Not only did thirteen people die as a consequence of the storm, there were major cleanup costs, significant damage and thousands of hours of lost productivity. As of Sunday morning, more than 84,000 tons of snow had been removed from portions of South Buffalo and Kaisertown. At least 30 roofs are known to have collapsed from the weight of the accumulated snowfall. Economic costs related to the storm are expected to exceed $3.2 million for Erie County and $27 million for the state.
The melting of the snow, due to rapid temperature increases (another corollary of climate change), is having a destructive impact. This is but the latest in a spate of extreme weather in New York. The the past four years the state has had to deal with 11 major weather events.
As explained by Michael Mann, professor and director of the Earth System Science Center at Pennsylvania State University, the storm was caused by, “cold winds traveling over the warm moisture-laden lake created a perfect storm of conditions for record lake-effect snow.”
At least one study shows how lake-effect snowstorms increase with global warming.
Warmer temperatures cause more water to evaporate into the atmosphere, and warmer air holds more water than cooler air. This effect was demonstrated in a study published in 2006. The conclusion of this research was that warmer years produce bigger snow storms.
Paradoxically through what is known as the polar vortex, warmer global temperatures can increase the likelihood of frigid Arctic air to flow further south than is normal.
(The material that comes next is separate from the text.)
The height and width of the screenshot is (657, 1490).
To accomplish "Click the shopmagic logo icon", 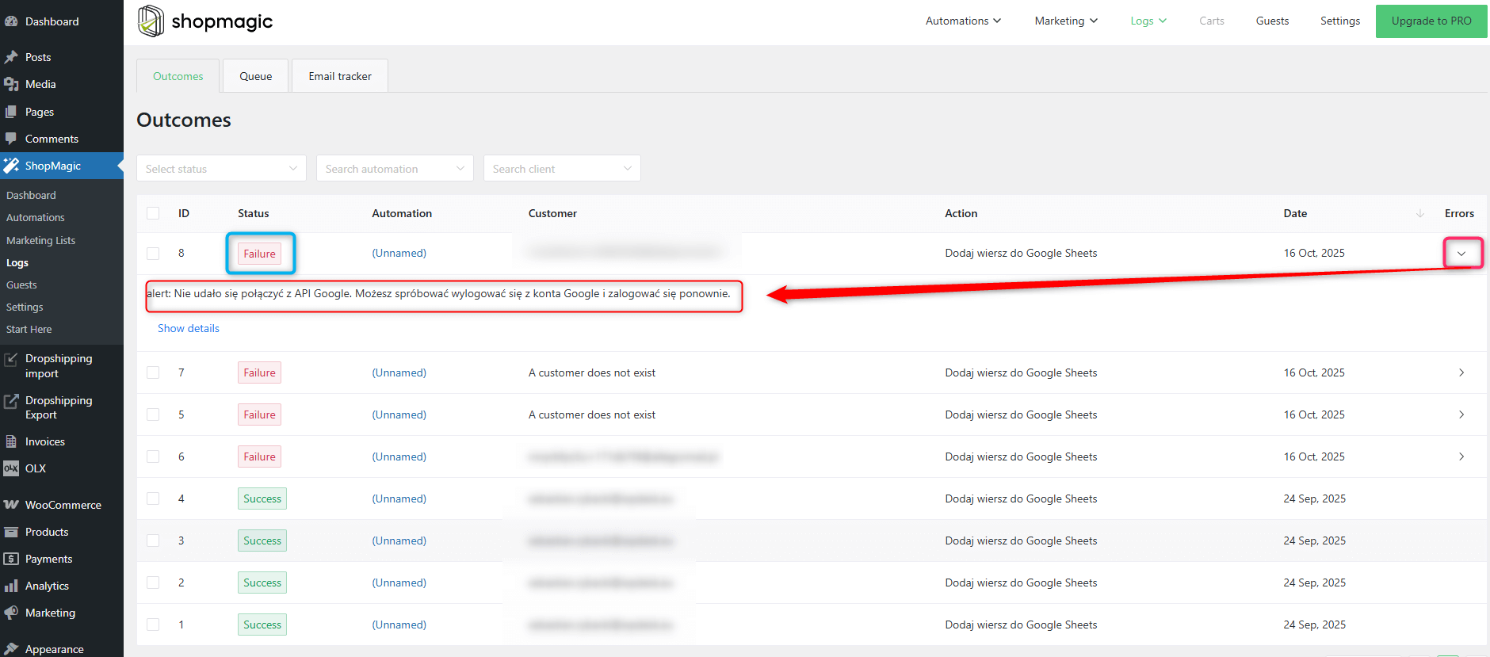I will tap(151, 21).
Even though 2014 is on track to be the hottest year on record, we saw a blast of unseasonably cold temperatures in November.
“If Jennifer Francis, Stefan Rahmstorf and others who have published work suggesting that the increased tendency for anomalously persistent meanders in the jet stream might be a consequence ofhuman-caused climate change are right, then climate change may have indeed played a hand in this event,” Mann said.
So contrary to the ignorance of climate deniers, the snow storm in New York state is entirely consistent with predictions of a warming world.
“The Buffalo blizzard of November 2014 is fully consistent with our understanding of human-induced climate change,” said Michael Wehner, a senior staff scientist at Lawrence Berkeley National Laboratory and the University of California, Berkeley.
Scientists who study climate anticipate more record breaking snowfalls will increase as the world continues to warm.
“If you look at model projections of climate change for the next few decades under business as usual carbon emissions, what they show is that you’ll still have ‘winter’ over regions like the United States — that is, there will still be a wide seasonal window where it is cold enough for snow,” Mann said. “But because winters will be warmer, the atmosphere will have the ability to hold more water vapor, and so there is more of that water vapor available for precipitation. Again, as long as it’s cold enough for that precipitation to be snow, which it will be, you’ll actually get larger snowfalls.”
“The models all agree there will be more precipitation in the northern United States as global temperatures continue to increase,” Wehner said.